Problem description >>
An exact, complete copy of the entries that follow is needed.

>>

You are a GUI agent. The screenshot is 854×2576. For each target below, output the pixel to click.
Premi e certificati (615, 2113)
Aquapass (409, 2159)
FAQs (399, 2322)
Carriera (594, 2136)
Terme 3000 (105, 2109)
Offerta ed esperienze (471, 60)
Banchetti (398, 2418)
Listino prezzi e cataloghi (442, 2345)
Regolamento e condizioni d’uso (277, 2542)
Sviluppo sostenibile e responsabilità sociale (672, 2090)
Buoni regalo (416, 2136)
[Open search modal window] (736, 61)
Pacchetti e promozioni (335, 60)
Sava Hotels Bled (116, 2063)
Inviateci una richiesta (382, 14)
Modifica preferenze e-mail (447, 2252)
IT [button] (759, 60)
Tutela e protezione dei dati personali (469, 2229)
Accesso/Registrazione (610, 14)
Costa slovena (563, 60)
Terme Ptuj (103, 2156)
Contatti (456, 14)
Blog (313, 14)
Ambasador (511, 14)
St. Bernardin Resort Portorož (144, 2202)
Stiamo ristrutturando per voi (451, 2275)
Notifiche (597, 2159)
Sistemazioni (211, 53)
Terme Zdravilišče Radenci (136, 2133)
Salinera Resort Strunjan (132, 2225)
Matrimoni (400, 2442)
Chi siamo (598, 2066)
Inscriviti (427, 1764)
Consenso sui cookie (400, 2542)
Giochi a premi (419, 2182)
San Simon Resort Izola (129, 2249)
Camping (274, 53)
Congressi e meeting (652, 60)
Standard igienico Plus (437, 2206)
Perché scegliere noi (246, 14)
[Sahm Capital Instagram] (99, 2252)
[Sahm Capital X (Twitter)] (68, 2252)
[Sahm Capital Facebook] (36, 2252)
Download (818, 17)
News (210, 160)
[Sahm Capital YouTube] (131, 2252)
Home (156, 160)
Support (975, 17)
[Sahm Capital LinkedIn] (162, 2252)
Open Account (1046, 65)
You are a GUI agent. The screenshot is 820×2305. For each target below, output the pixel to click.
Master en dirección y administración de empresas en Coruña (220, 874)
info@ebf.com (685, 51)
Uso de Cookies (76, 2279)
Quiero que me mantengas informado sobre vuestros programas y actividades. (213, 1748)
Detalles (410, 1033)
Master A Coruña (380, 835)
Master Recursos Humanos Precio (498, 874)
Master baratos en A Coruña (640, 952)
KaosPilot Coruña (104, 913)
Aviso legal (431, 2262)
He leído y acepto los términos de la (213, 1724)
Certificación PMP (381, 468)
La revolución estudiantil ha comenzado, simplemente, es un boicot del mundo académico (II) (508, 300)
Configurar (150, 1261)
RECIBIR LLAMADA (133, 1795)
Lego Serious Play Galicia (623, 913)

<<

Exercise answer >>
You are a GUI agent. The screenshot is 854×2576. For each target below, output the pixel to click.
Premi e certificati (615, 2113)
Aquapass (409, 2159)
FAQs (399, 2322)
Carriera (594, 2136)
Terme 3000 (105, 2109)
Offerta ed esperienze (471, 60)
Banchetti (398, 2418)
Listino prezzi e cataloghi (442, 2345)
Regolamento e condizioni d’uso (277, 2542)
Sviluppo sostenibile e responsabilità sociale (672, 2090)
Buoni regalo (416, 2136)
[Open search modal window] (736, 61)
Pacchetti e promozioni (335, 60)
Sava Hotels Bled (116, 2063)
Inviateci una richiesta (382, 14)
Modifica preferenze e-mail (447, 2252)
IT [button] (759, 60)
Tutela e protezione dei dati personali (469, 2229)
Accesso/Registrazione (610, 14)
Costa slovena (563, 60)
Terme Ptuj (103, 2156)
Contatti (456, 14)
Blog (313, 14)
Ambasador (511, 14)
St. Bernardin Resort Portorož (144, 2202)
Stiamo ristrutturando per voi (451, 2275)
Notifiche (597, 2159)
Sistemazioni (211, 53)
Terme Zdravilišče Radenci (136, 2133)
Salinera Resort Strunjan (132, 2225)
Matrimoni (400, 2442)
Chi siamo (598, 2066)
Inscriviti (427, 1764)
Consenso sui cookie (400, 2542)
Giochi a premi (419, 2182)
San Simon Resort Izola (129, 2249)
Camping (274, 53)
Congressi e meeting (652, 60)
Standard igienico Plus (437, 2206)
Perché scegliere noi (246, 14)
[Sahm Capital Instagram] (99, 2252)
[Sahm Capital X (Twitter)] (68, 2252)
[Sahm Capital Facebook] (36, 2252)
Download (818, 17)
News (210, 160)
[Sahm Capital YouTube] (131, 2252)
Home (156, 160)
Support (975, 17)
[Sahm Capital LinkedIn] (162, 2252)
Open Account (1046, 65)
You are a GUI agent. The screenshot is 820×2305. For each target below, output the pixel to click.
Master en dirección y administración de empresas en Coruña (220, 874)
info@ebf.com (685, 51)
Uso de Cookies (76, 2279)
Quiero que me mantengas informado sobre vuestros programas y actividades. (213, 1748)
Detalles (410, 1033)
Master A Coruña (380, 835)
Master Recursos Humanos Precio (498, 874)
Master baratos en A Coruña (640, 952)
KaosPilot Coruña (104, 913)
Aviso legal (431, 2262)
He leído y acepto los términos de la (213, 1724)
Certificación PMP (381, 468)
La revolución estudiantil ha comenzado, simplemente, es un boicot del mundo académico (II) (508, 300)
Configurar (150, 1261)
RECIBIR LLAMADA (133, 1795)
Lego Serious Play Galicia (623, 913)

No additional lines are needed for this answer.